Looking for an easy recipe to use a package of beef stew meat? This delicious slow cooked beef stew is loaded with veggies and comes together in just minutes.
Let the pot simmer on your stovetop while you get everything else you need done. In just a couple hours you'll have a delicious homecooked meal to enjoy with your family.

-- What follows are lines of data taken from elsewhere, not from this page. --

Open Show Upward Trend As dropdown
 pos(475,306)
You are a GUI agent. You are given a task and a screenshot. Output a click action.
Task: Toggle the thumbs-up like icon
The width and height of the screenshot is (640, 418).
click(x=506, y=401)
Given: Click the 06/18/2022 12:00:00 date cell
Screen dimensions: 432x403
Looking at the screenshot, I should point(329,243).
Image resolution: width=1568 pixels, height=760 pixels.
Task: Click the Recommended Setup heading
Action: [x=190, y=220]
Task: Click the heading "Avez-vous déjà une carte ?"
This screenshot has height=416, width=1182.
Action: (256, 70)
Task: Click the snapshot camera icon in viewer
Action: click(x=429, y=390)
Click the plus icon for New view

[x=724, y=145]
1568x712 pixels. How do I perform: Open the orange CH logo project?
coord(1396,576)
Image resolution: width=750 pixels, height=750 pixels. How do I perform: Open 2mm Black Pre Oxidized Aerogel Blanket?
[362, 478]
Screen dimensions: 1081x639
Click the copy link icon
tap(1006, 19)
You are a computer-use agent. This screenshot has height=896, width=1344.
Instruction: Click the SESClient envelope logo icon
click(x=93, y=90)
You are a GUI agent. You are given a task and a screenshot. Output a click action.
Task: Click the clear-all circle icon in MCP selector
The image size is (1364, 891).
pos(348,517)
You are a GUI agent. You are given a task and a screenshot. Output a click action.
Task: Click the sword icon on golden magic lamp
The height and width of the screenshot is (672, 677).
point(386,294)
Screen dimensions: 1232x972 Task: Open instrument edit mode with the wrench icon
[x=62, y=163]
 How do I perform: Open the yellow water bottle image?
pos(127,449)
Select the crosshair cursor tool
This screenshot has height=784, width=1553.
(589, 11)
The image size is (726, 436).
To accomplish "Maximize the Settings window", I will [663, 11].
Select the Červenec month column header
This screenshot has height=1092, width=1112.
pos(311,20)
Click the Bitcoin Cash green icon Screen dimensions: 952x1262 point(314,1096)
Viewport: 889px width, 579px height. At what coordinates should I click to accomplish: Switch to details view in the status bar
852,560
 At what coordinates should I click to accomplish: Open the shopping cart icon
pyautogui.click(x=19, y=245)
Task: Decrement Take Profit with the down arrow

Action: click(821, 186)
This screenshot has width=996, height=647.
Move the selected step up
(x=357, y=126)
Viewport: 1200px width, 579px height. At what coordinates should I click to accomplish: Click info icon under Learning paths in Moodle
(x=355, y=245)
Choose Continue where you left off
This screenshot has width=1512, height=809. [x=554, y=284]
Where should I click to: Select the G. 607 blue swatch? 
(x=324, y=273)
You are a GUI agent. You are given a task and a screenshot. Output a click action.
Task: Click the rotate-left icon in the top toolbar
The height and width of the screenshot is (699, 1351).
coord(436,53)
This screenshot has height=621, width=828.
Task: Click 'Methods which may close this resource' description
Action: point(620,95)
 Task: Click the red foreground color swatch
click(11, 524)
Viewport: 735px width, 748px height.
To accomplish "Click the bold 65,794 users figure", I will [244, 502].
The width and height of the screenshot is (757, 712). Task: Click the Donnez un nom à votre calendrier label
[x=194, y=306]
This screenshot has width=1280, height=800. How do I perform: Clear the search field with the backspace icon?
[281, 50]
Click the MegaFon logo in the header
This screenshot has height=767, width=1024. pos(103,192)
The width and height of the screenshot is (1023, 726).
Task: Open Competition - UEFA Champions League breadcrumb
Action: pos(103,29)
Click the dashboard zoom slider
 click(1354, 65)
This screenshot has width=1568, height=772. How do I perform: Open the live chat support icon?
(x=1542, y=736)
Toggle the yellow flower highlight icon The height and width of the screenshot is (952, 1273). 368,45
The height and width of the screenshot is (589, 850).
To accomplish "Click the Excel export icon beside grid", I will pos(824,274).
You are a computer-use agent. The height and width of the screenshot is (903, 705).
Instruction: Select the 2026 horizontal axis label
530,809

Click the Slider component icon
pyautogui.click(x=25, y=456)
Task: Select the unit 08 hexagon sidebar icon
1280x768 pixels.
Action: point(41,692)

Want to plan ahead? Make this dish on the weekend and freeze it in smaller portions for easier reheating on the busiest of school nights. Keep a package of prepared mashed potatoes from the refrigerated section of the grocery for an easy heat-and-serve dinner you can grab in a pinch.
- 2 lb stew beef
- 2 tbsp vegetable oil
- 2 cups water
- 1 tbsp Worcestershire sauce
- 1 tsp minced garlic
- 2 bay leaves
- 1 onion, sliced
- 1 tsp salt
- 1 tsp sugar
- ½ tsp pepper
- ½ tsp paprika
- Dash of cloves
- 3 large carrots, peeled and sliced into chunks
- 3 ribs celery, chopped
- 2 tbsp cornstarch
- In a large dutch oven, add the oil and heat it over medium-high heat. Brown the meat on all sides in the hot oil, working in batches if you need to not crowd your pan.
- Add the water, Worcestershire sauce, garlic, bay leaves, onion, salt, sugar, pepper, paprika, and allspice to the pot. Cover and simmer over medium-low heat for 1 ½ hours.
- Remove the bay leaves and add the carrots and celery. Cover the pot again and cook for 30 to 40 minutes longer.
- To thicken the gravy, remove 2 cups hot liquid. Using a separate bowl, combine ¼ cup water and the cornstarch until smooth. Mix with a little hot liquid from the pot and return mixture to the stew. Stir and continue to cook until the stew is bubbly.
- Serve over mashed potatoes.
This recipe freezes perfectly. Store it in smaller containers so you can reheat single portions for busy evenings or quick lunches.